By Amanda Cleary Eastep
Feeding chemotherapy meds to your three-year-old, knowing it may not make a difference, takes courage.
Honestly talking out that painful subject that sticks like a burr up under your heart takes some courage.
So does running into a burning building, walking into divorce court, preaching the gospel to cannibals. Fill in the ________.
Last March, I determined to live the year courageously. It was a scary declaration, scarier in black and white, in public, open to scrutiny as much as to hurrahs.
Here I am a year later, sitting on the same couch, typing. Bullet pointing in my head what, for me, took courage.
I think the writing style guides recommend NOT using bullets for less than three items…oh, well…
- Quitting my full-time job to make a 10-year-long dream of freelance writing come true
- Helping prepare my youngest child, just 18, to travel to northern Africa and Central Asia for two months
Impressive or just ‘eh’ depending on your perspective, but I could write a book about each of these life events.
Yet, at times, I feel this gnawing disappointment in myself, like I should have done more, like I should have traveled to Africa, like my white face surrounded by lots of brown-faced children would have looked more like acted-out courage.
But that’s “outside” stuff.
Courage has to happen inside first. And it’s never Facebook photo worthy.
Before we act, before we declare, leap, or even drag ourselves out of bed on the crappiest day of our lives, we have to stand–skinny sword arm trembling–and face FEAR:
- of failure
- of instability
- of rejection
- of loss
- of God being all done with us
Nobody sees that battle. It can be ugly. No Instagram filter to soften the jagged edges and color of blood.
Now it’s March again. I’ve been asking God what to do next, like we’re planning another vacation. Sometimes, when I’m totally out of my mind, I hope he’ll say, ‘Let’s do this big! No more safe, all-inclusive resort stays, we’re heading to India to wash the feet of lepers!’
Saying yes to that would take a lot of courage at this point in my life.
But maybe it’s not about courage at all. Saying yes to things, especially God-y things, is about something way harder, like obedience.
When I tell my children to do something, they don’t think, ‘Wow, doing what my mother is asking me to do is gonna take a helluva lot of courage.’ They obey me because they trust and love me.

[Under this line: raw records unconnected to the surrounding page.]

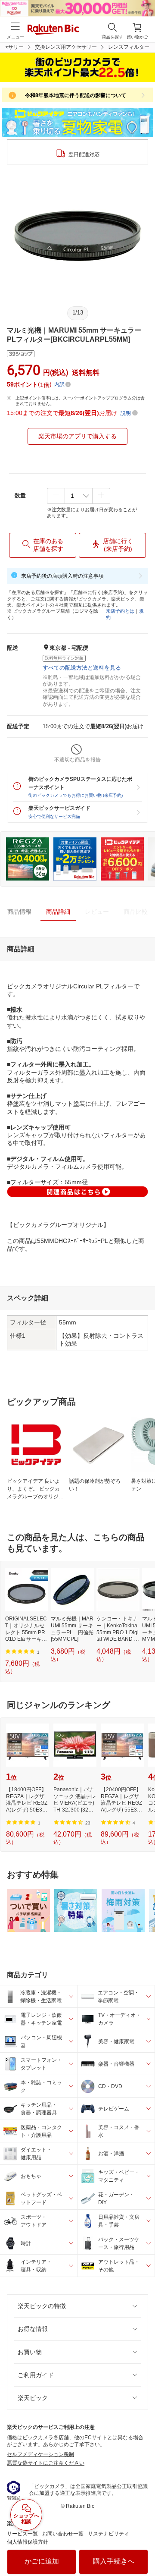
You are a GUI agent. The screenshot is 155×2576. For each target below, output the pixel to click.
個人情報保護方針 (27, 2542)
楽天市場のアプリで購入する (77, 436)
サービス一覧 (22, 2534)
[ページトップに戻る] (142, 2547)
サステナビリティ (108, 2534)
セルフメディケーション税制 (40, 2454)
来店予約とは (120, 610)
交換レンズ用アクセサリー (66, 47)
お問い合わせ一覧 (63, 2534)
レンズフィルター (128, 47)
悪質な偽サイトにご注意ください (45, 2463)
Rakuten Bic (53, 30)
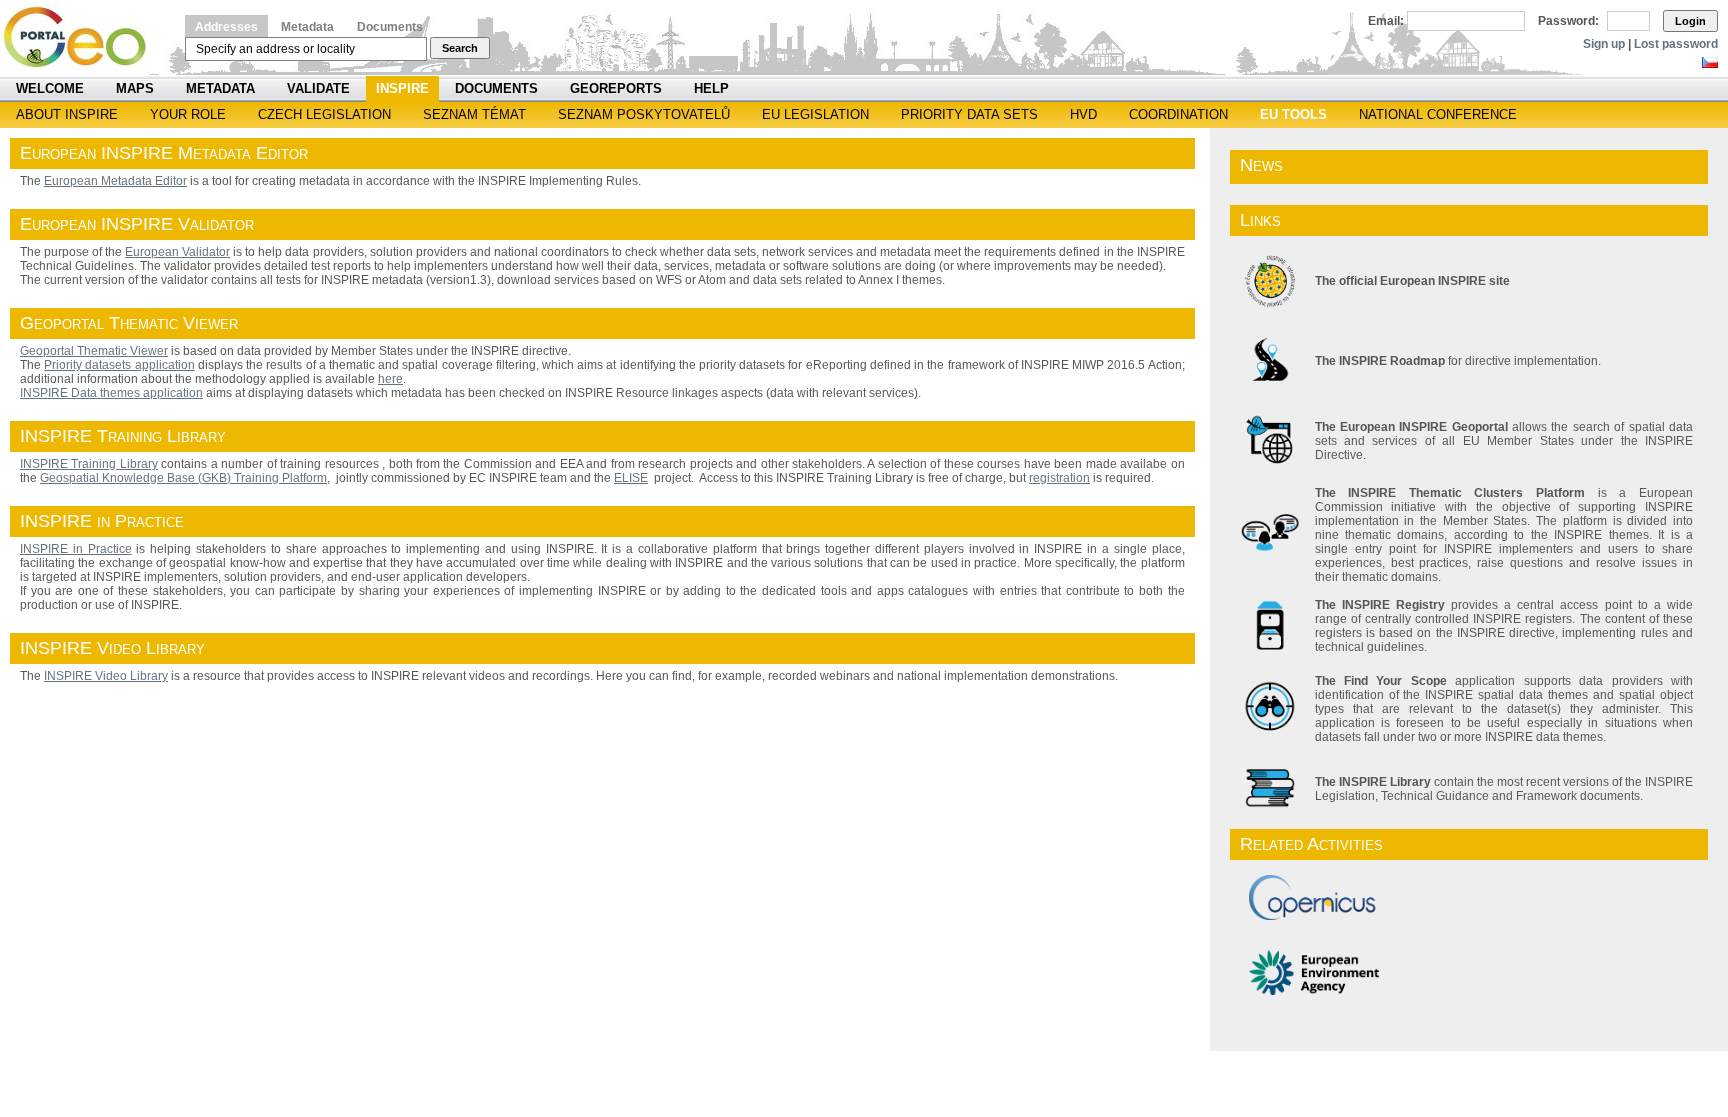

Even if I love God, how do I know I can trust him? Because he’s proven he’s trustworthy, because I’ve seen it before, his coming through, his getting me through.
I’m not sure what is next, what he has next. Maybe March 2015-March 2016 was or wasn’t lived as courageously as it could have been. But I can declare it to be the beginning of living the rest of my life courageously.
Especially on the inside. Slaying demons of doubt and shame and fear, so that whatever that ends up looking like on the outside is a #nofilter picture of his forgiveness and grace and love.